Consistenza floristica

99

Eventi geologici e condizioni ambientali hanno reso la flora garganica alquanto eccezionale sul piano della consistenza: 2.059 entità, certe, delle quali 1.837 di rango specifico e 242 di rango subordinato, per un territorio di appena 2.000 km2 circa. Questo dato rapportato ad alcune flore nazionali o regionali assume una notevole rilevanza

in quanto simile a quelli della flora della Sicilia e della Sardegna. Corrisponde inoltre a circa la metà della flora della Francia o della Grecia; oltre la metà della flora d’Italia meridionale, il 31% della Flora italiana (che secondo Conti et alii, 2005 è costituita da 6.679 entità) e il 92,5% della flora della Puglia (Marchiori et alii, 1999).
Un piccolo territorio qual è quello del Gargano (l’1% della superficie regionale) assume, in definitiva, una notevole rilevanza per la Flora italiana e soprattutto per la flora pugliese; regione di grande interesse biogeografico.

Altre elaborazioni statistiche hanno riguardato i diversi aspetti caratterizzanti una Flora dei quali di seguito si fa cenno:
a. Famiglie e generi (la flora garganica contiene il 69% delle famiglie della Flora italiana e il 54,5% dei generi; rispetto alla flora pugliese, il 90% delle famiglie, l’88,6% dei generi e il 92,2% delle specie).
b. Spettro biologico (prevalenti sono le terofite e le emicriptofite). Un altro aspetto da evidenziare in questa sede a proposito di spettro biologico è relativo alla presenza del gruppo delle idrofite, in un contesto arido qual è il Gargano, spiegabile non solo per la presenza dei laghi ma anche per le eccezionali sorgenti che creano una ulteriore nicchia di biodiversità.
c. Spettro corologico (si distinguono sono Stenomediterranee, Eurimediterrannee e Mediterranee) e altri corotipi, sottolineano la caratterizzazione della flora garganica come un centro di approdo (o rifugio) di flore che sul piano biogeografico la contraddistinguono nettamente da quella mediterranea.

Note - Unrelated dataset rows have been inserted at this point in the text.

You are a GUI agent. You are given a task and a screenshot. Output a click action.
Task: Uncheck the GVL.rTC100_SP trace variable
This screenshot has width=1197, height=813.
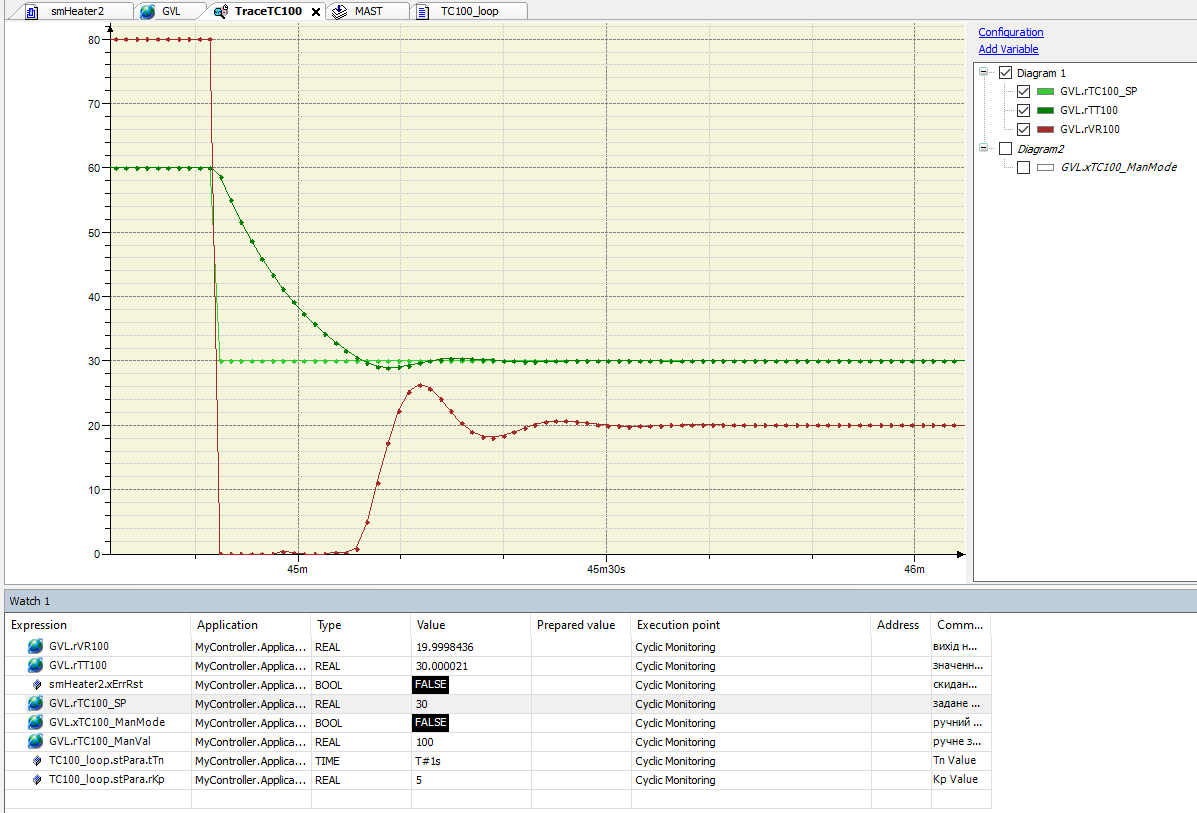pyautogui.click(x=1023, y=91)
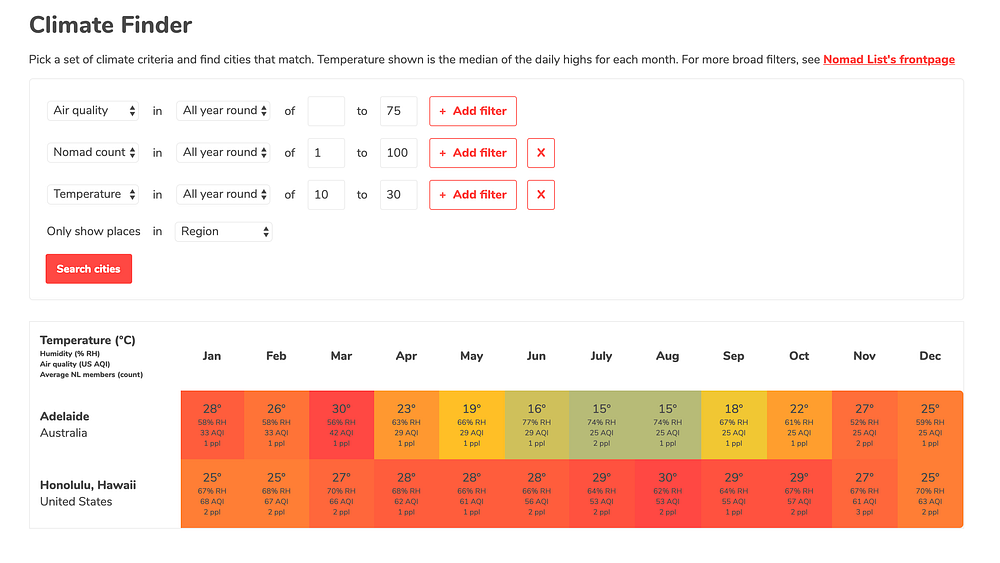The width and height of the screenshot is (1000, 563).
Task: Open the Temperature criteria dropdown
Action: coord(93,194)
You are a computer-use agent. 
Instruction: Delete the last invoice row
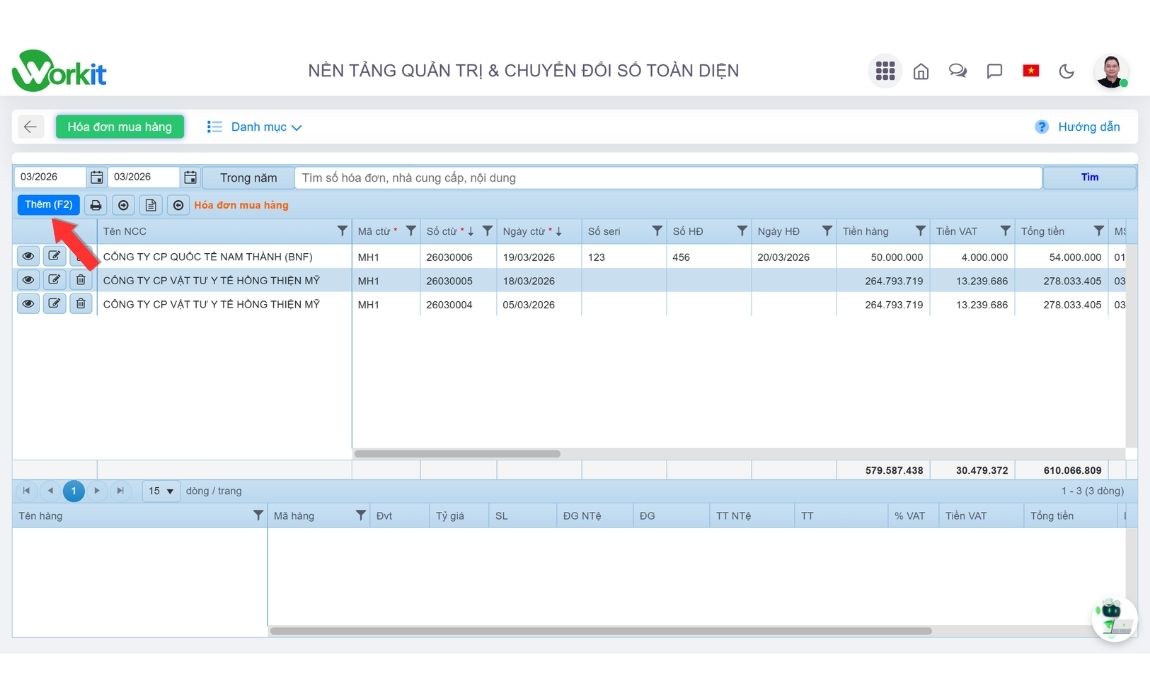click(81, 304)
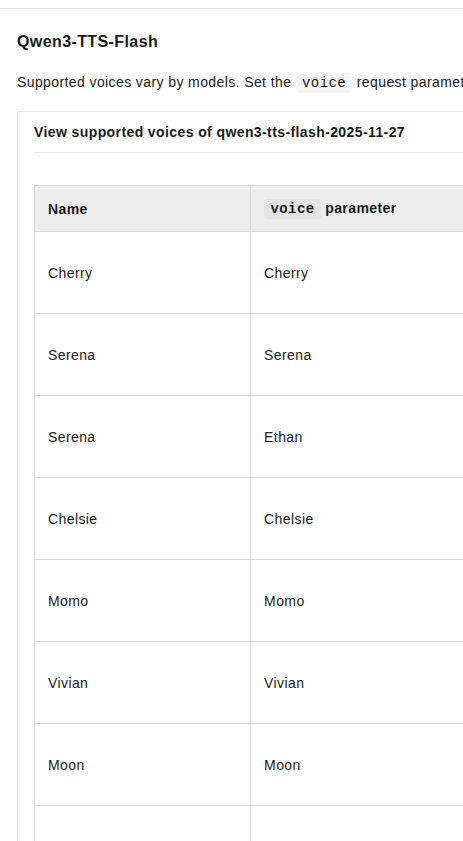Screen dimensions: 463x841
Task: Click the voice parameter column header
Action: coord(330,209)
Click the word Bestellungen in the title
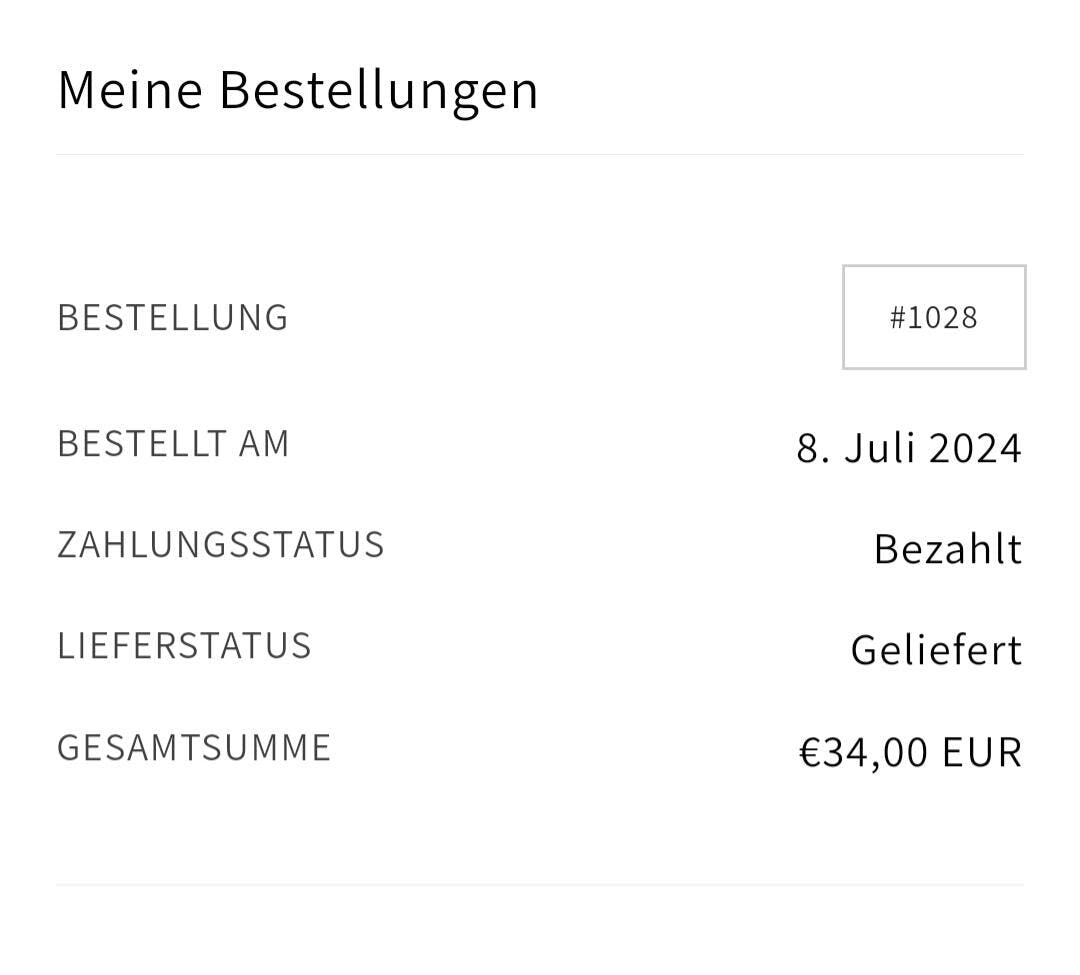This screenshot has width=1080, height=975. click(378, 89)
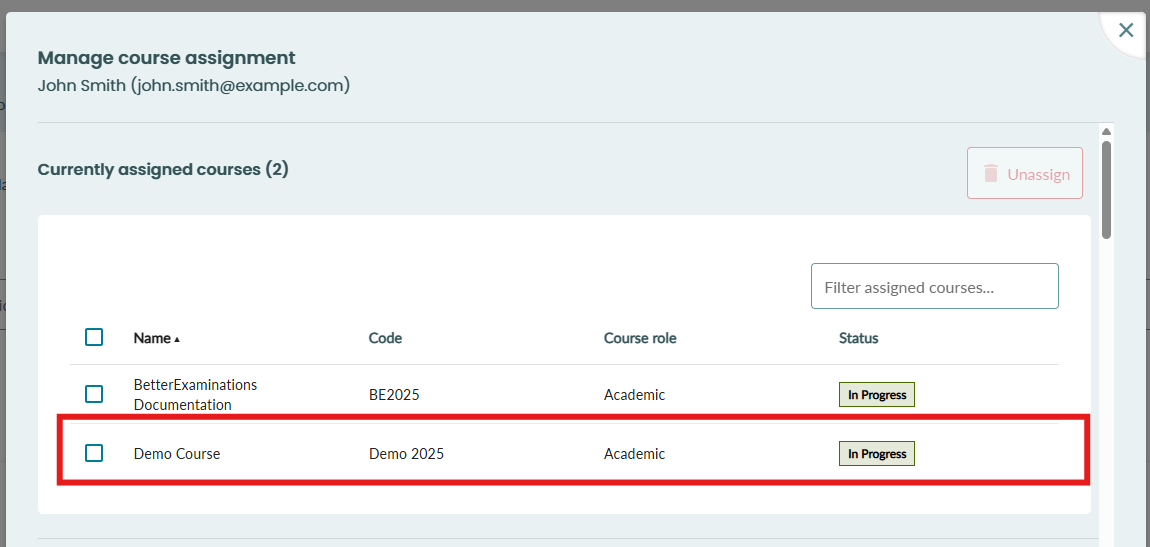This screenshot has width=1150, height=547.
Task: Click the Demo 2025 course code
Action: [x=406, y=454]
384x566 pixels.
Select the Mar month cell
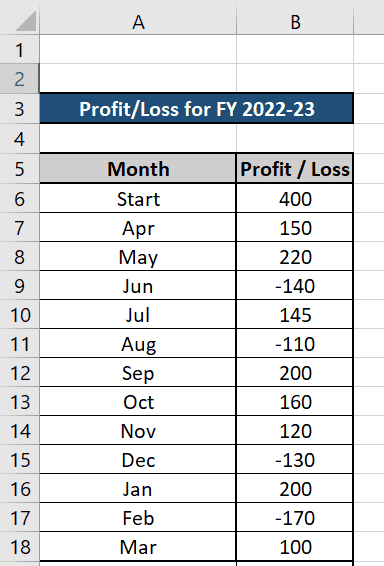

A proposito di corotipi non si può non far cenno, inoltre, al gruppo delle endemiche, certamente modesto, per ciò che riguarda gli endemiti «locali», ma di grande interesse per la forte presenza di endemismi italici (44 specie) quali: Dianthus vulturius Guss. et Ten., Biscutella lyrata L., Genista michelii Spach, Laserpitium garganicum (Ten.) Bertol., Centaurea subtilis Bert., legata al Gargano e al Materano, Iris pseudopumila Tineo e Micromeria fruticosa (L.) Druce, subendemismo italico presente solo sul Gargano, di recente rinvenuta, dallo scrivente sulle pareti della Torre saracena

Dell’Aglio a Vieste (Herbarium Anconitanum, lg. Biscotti, 2007).
Tra gli endemismi puntuali o «garganici», sono da sottolineare alcune novità rispetto ai dati bibliografici, in merito alla consistenza e alla natura degli stessi; in bibliografia (Fenaroli, 1966) si trovano sottolineate tre entità delle quali solo una di rango specifico e precisamente:
1. Cytisus decumbens spp. elatus Ten.
2. Micromeria fruticosa ssp. fruticosa var. italica Fen.
3. Campanula garganica Ten. spp. garganica.

L’evolversi delle conoscenze in merito, conferma, delle tre indicate la sola Campanula garganica; di recente rinvenuta anche nell’Isola di Cefalonia,


per cui il nuovo binomio è C. garganica ssp. garganica per distinguerla da quella cefalonica, in realtà con poche differenze genotipiche. Nel Gargano, era nota solo sulla fascia costiera nord-orientale e meridionale, nuove stazioni,

sono state rinvenute dallo scrivente in aree interne (periferia Vico del Gargano e sulle mura del nucleo masserizzio, nei pressi della Chiesa dei Cortigli, in Foresta Umbra).
Cytisus decumbens spp. elatus Ten. rimane una indiscutibile entità biologica, ma non di valore tassonomico; infine, Micromeria fruticosa ssp. fruticosa var. italica Fen., non viene più riconosciuta come distinta da quella a distribuzione iberica per cui decade la varietà.
Sulla base dei nuovi dati quali-quantitativi della flora garganica, gli endemismi garganici sono:

1. Campanula garganica Ten.
2. Asperula garganica Huter
3. Iris bicapitata Colasante;
4. Ornithogalum umbratile N. Tornadore & F. Garbari sp. nov.

d. Rapporto habitat. Alla ricchezza floristica del Gargano contribuiscono anche ambienti specifici che sono legati all’attività dell’uomo, sia direttamente (coltivi, incolti), sia indirettamente (gramineti, garighe, muri).